Alabama Officials Make Third Licensing Attempt Following Litigation

Alabama Officials Make Third Licensing Attempt Following Litigation

The AMCC will award integrated facility licenses on Dec. 12.

Following several lawsuits and a mediation agreement, the Alabama Medical Cannabis Commission on Friday made its third attempt to select business permit winners.

The AMCC is slated to pick winners for cultivator, processor, dispensary, testing lab and secure transport licenses Friday afternoon, but the most coveted permits – the integrated facility licenses, which allow for vertical integration – won’t be selected until Dec. 12.

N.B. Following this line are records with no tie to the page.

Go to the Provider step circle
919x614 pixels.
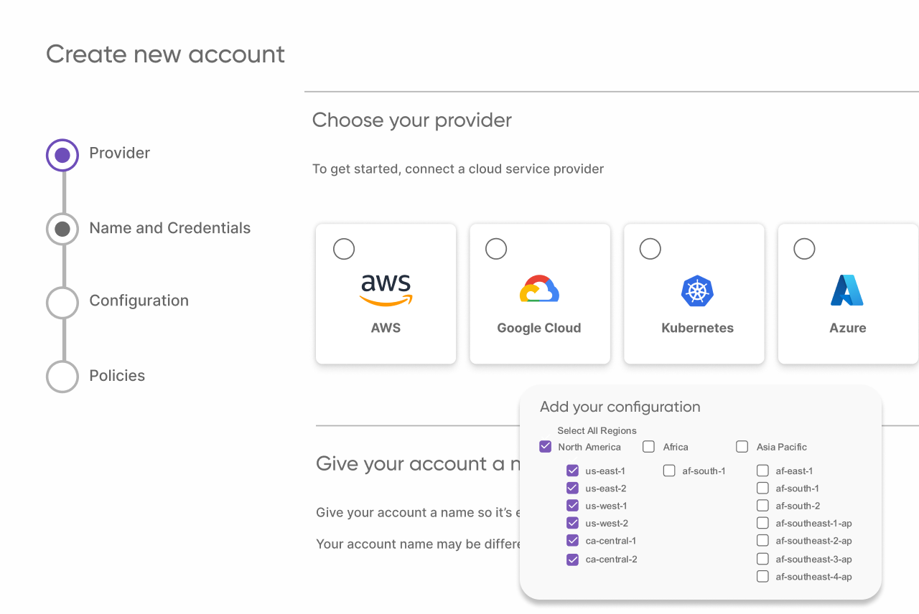(62, 155)
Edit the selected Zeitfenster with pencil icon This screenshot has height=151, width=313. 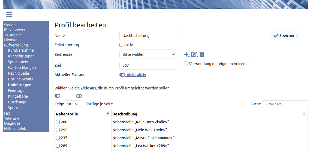click(x=194, y=54)
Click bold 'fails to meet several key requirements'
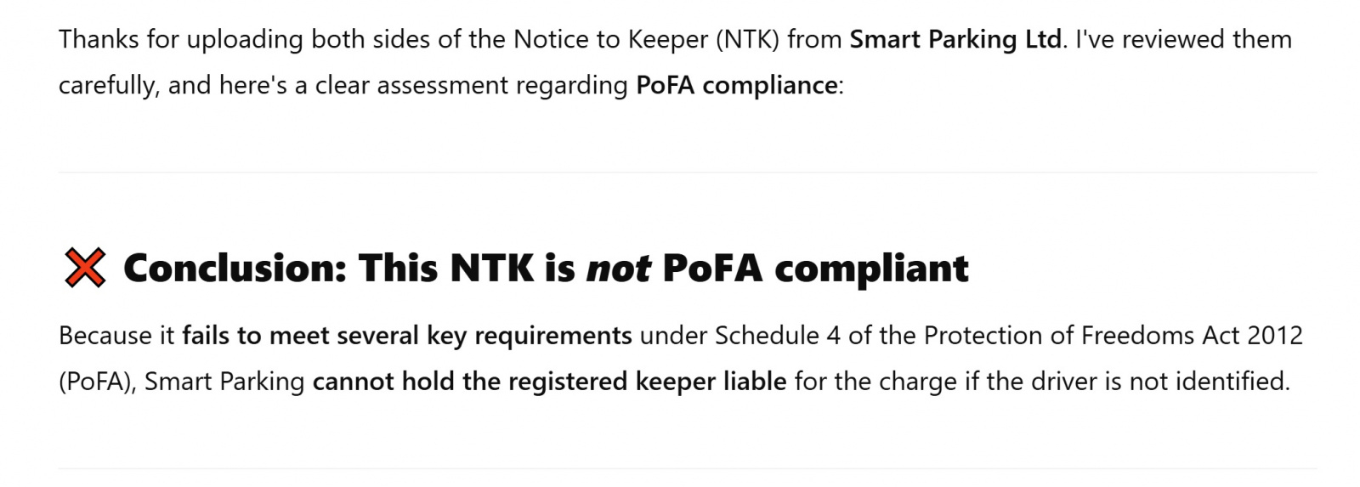 coord(407,336)
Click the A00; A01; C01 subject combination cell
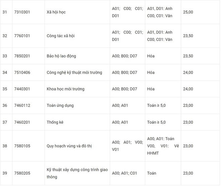Image resolution: width=221 pixels, height=186 pixels. pos(124,173)
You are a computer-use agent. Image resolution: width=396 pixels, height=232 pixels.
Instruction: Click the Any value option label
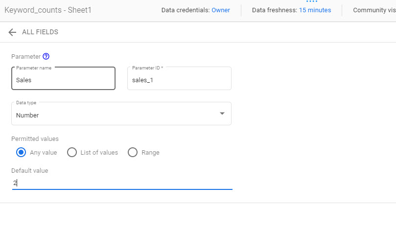click(44, 153)
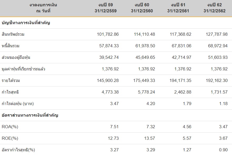232x155 pixels.
Task: Click the งวดงบการเงิน ณ วันที่ header cell
Action: (43, 8)
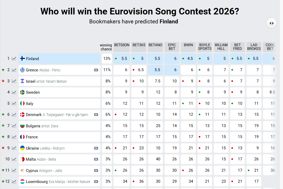283x189 pixels.
Task: Click the France country row
Action: [x=32, y=137]
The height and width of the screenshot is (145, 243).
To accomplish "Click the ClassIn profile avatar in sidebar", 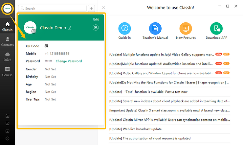I will pyautogui.click(x=7, y=8).
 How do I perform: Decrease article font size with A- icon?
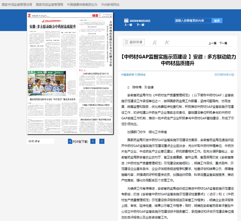coord(167,42)
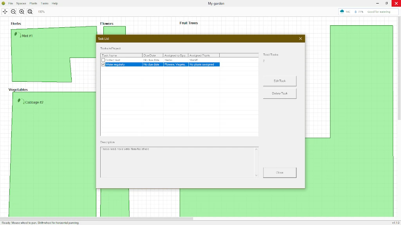Click the application logo in the title bar
The width and height of the screenshot is (401, 225).
tap(3, 3)
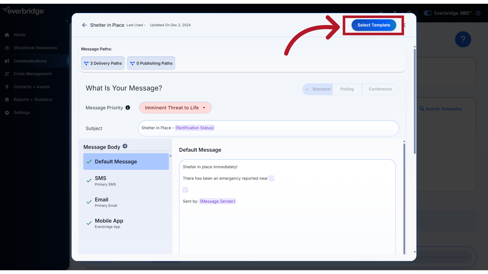Click the Home navigation icon
The height and width of the screenshot is (274, 488).
[7, 35]
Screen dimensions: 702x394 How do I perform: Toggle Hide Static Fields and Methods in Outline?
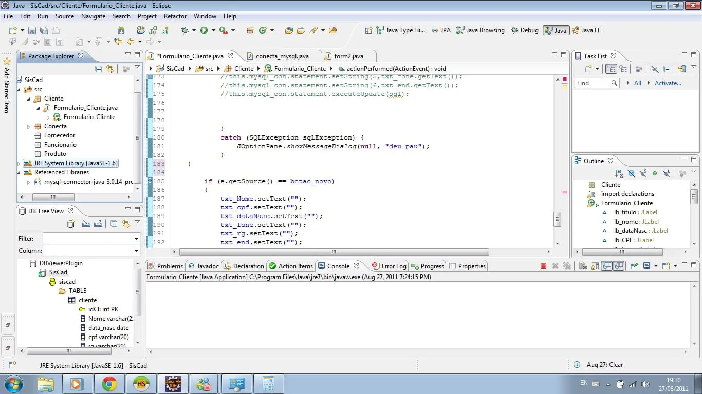point(643,173)
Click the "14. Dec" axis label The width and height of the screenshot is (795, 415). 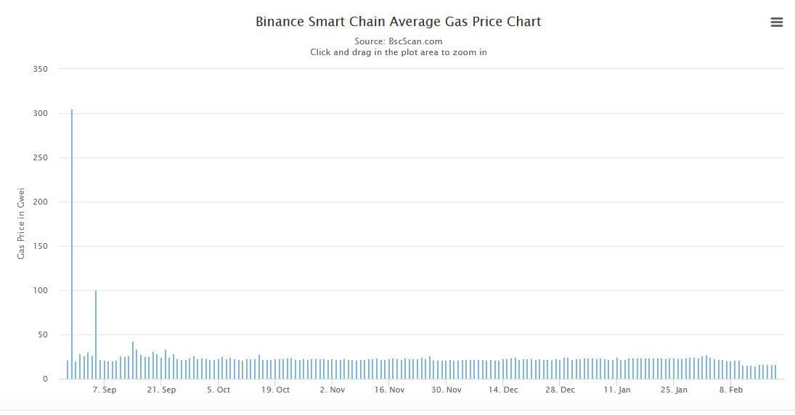pyautogui.click(x=503, y=390)
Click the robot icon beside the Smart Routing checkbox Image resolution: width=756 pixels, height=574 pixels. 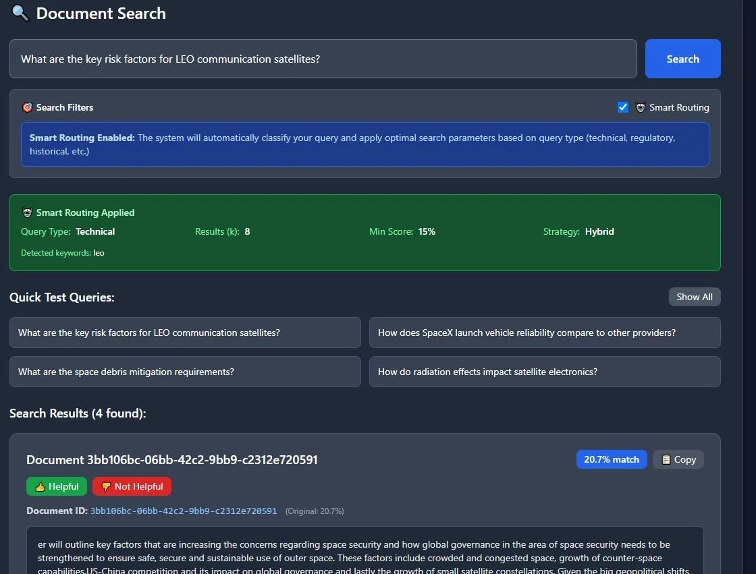[639, 107]
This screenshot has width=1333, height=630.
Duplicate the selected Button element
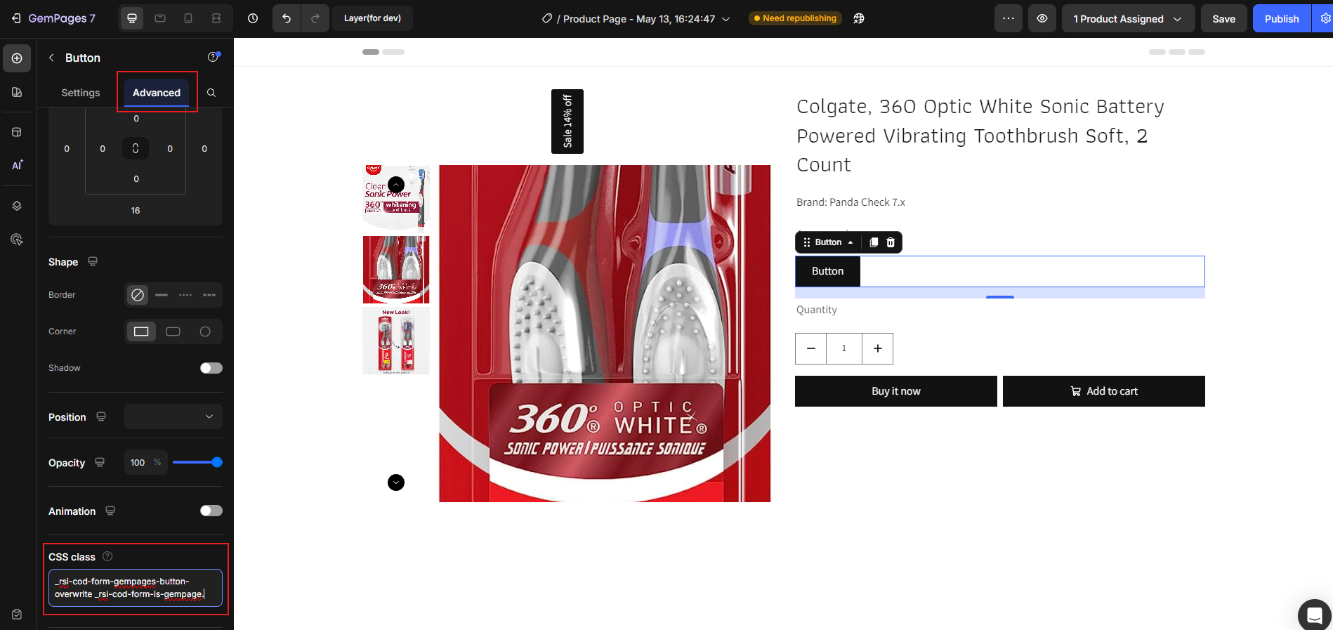tap(874, 242)
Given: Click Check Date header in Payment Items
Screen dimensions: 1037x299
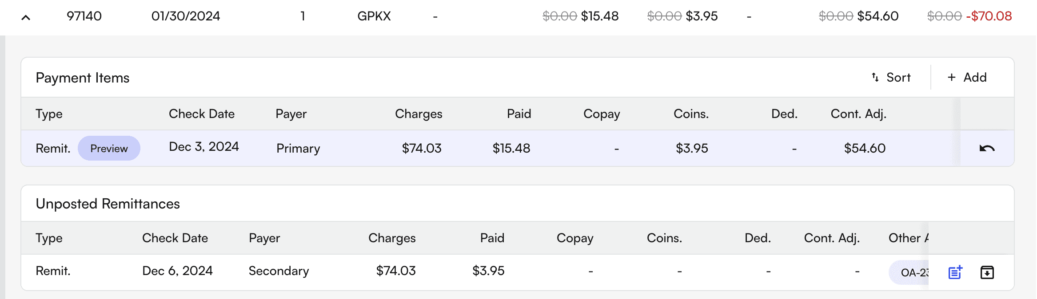Looking at the screenshot, I should (201, 114).
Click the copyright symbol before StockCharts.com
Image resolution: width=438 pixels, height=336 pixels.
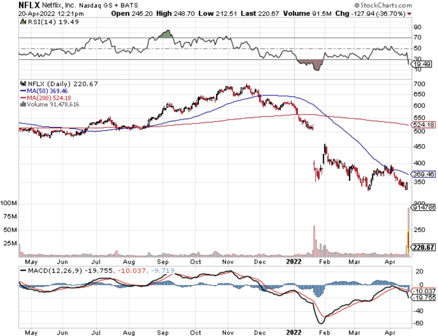pos(382,5)
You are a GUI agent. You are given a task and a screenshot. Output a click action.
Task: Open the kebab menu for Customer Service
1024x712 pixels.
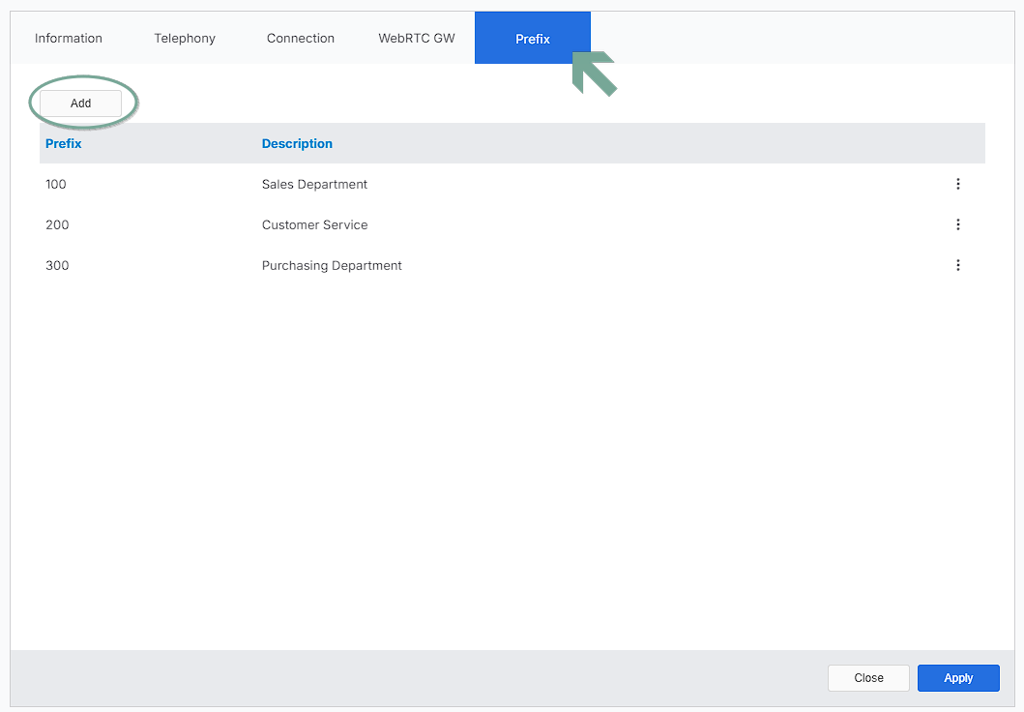pos(957,224)
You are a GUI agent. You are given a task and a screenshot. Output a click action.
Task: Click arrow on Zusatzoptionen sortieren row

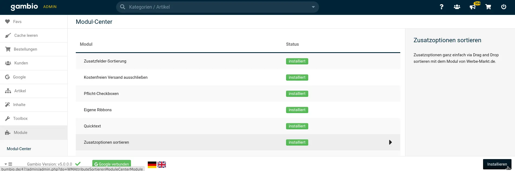point(390,142)
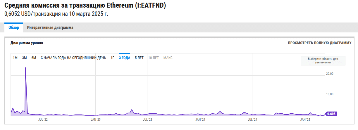Select the 5 ЛЕТ time range
This screenshot has height=130, width=358.
tap(139, 58)
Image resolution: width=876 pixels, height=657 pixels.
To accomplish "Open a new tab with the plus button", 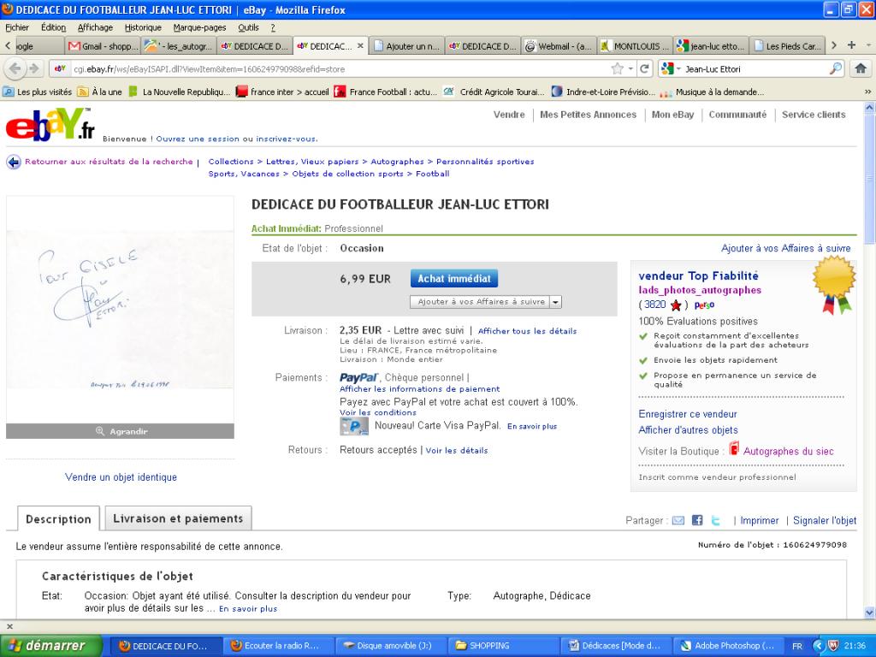I will tap(851, 45).
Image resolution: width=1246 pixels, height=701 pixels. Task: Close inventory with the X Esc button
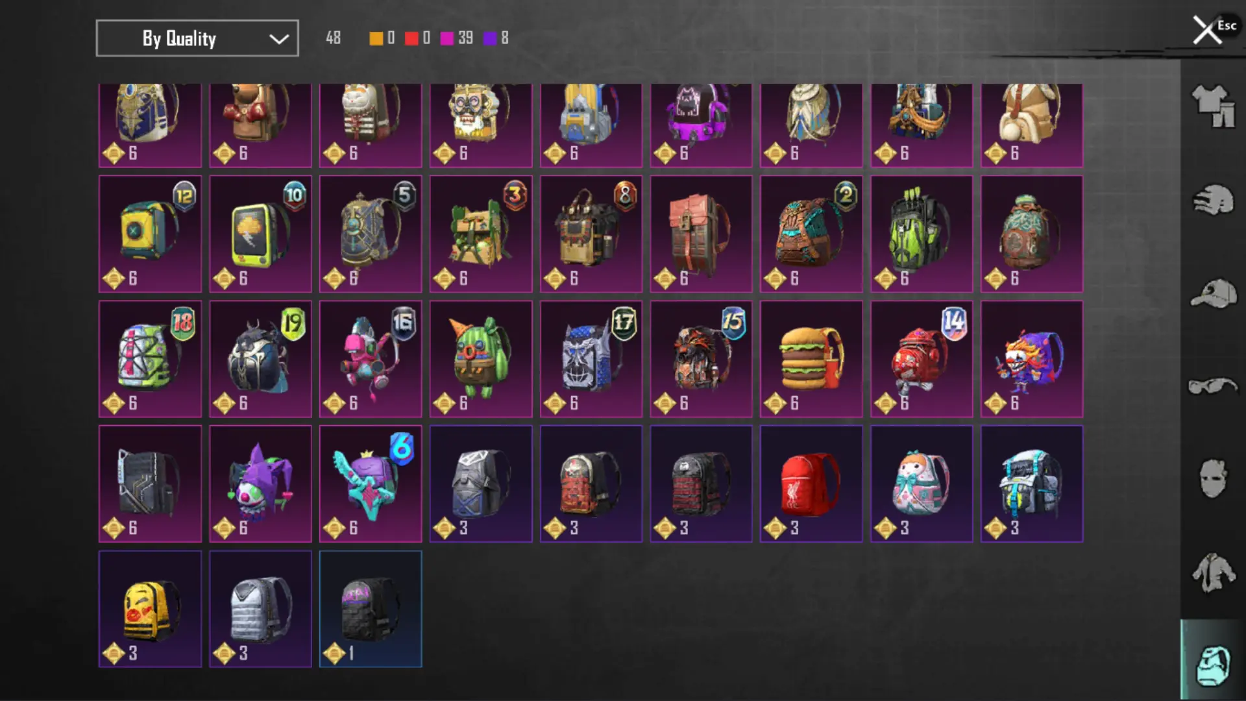tap(1214, 30)
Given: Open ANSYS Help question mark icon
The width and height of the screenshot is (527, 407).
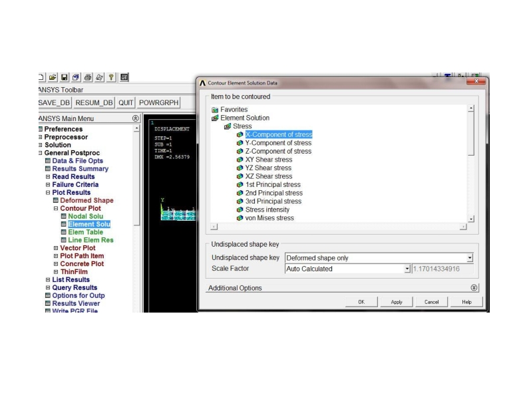Looking at the screenshot, I should click(x=110, y=77).
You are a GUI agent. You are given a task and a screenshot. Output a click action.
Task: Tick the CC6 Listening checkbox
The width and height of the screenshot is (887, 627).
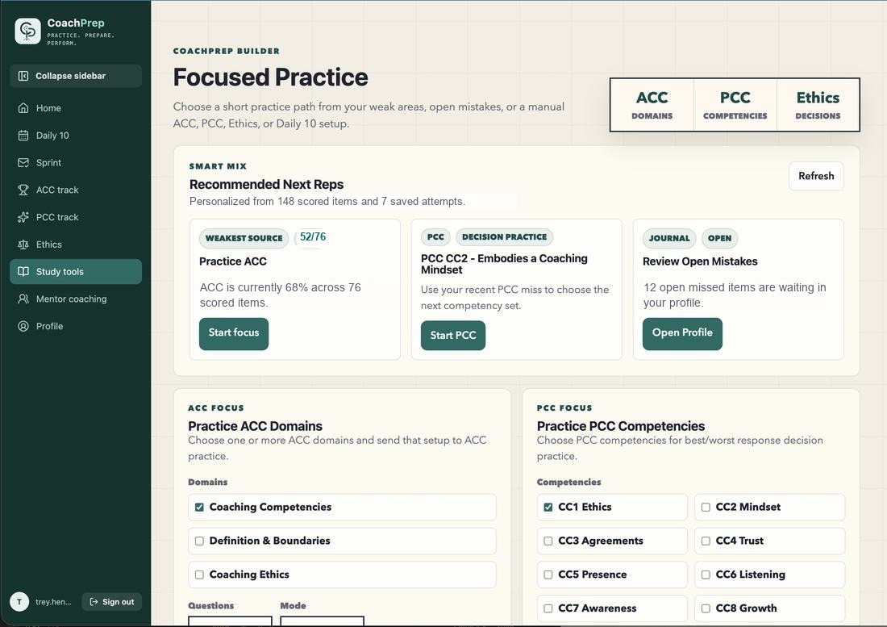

During the meeting, the commission awarded licenses to:

Seven cultivators
Four processors
Four dispensaries
Four secure transporters
One testing lab

Only one application for testing lab was considered and approved during the meeting, which led to a call for further discussion at a later date on how to prevent a bottleneck from lack of access.

The commission first named 21 license winners in June, but then redid the process in August after it found internal inconsistencies with the process. That led to some of the original winners losing permits, including multistate operator Verano Holdings.

Verano was one of 25 companies that filed lawsuits against the AMCC over the initial two licensing rounds, and though the MSO ultimately lost in court, the AMCC underwent mediation with several of the plaintiffs, and the new third attempt is the outcome, AL.com reported.

The AMCC has more than 90 company applications and scores to weigh. Permit winners named on Friday will be invoiced by the commission for their license fees, which they must pay by Dec. 15.

Applicants denied permits on Friday also have until Dec. 15 to submit a request for an investigative hearing related to the denial.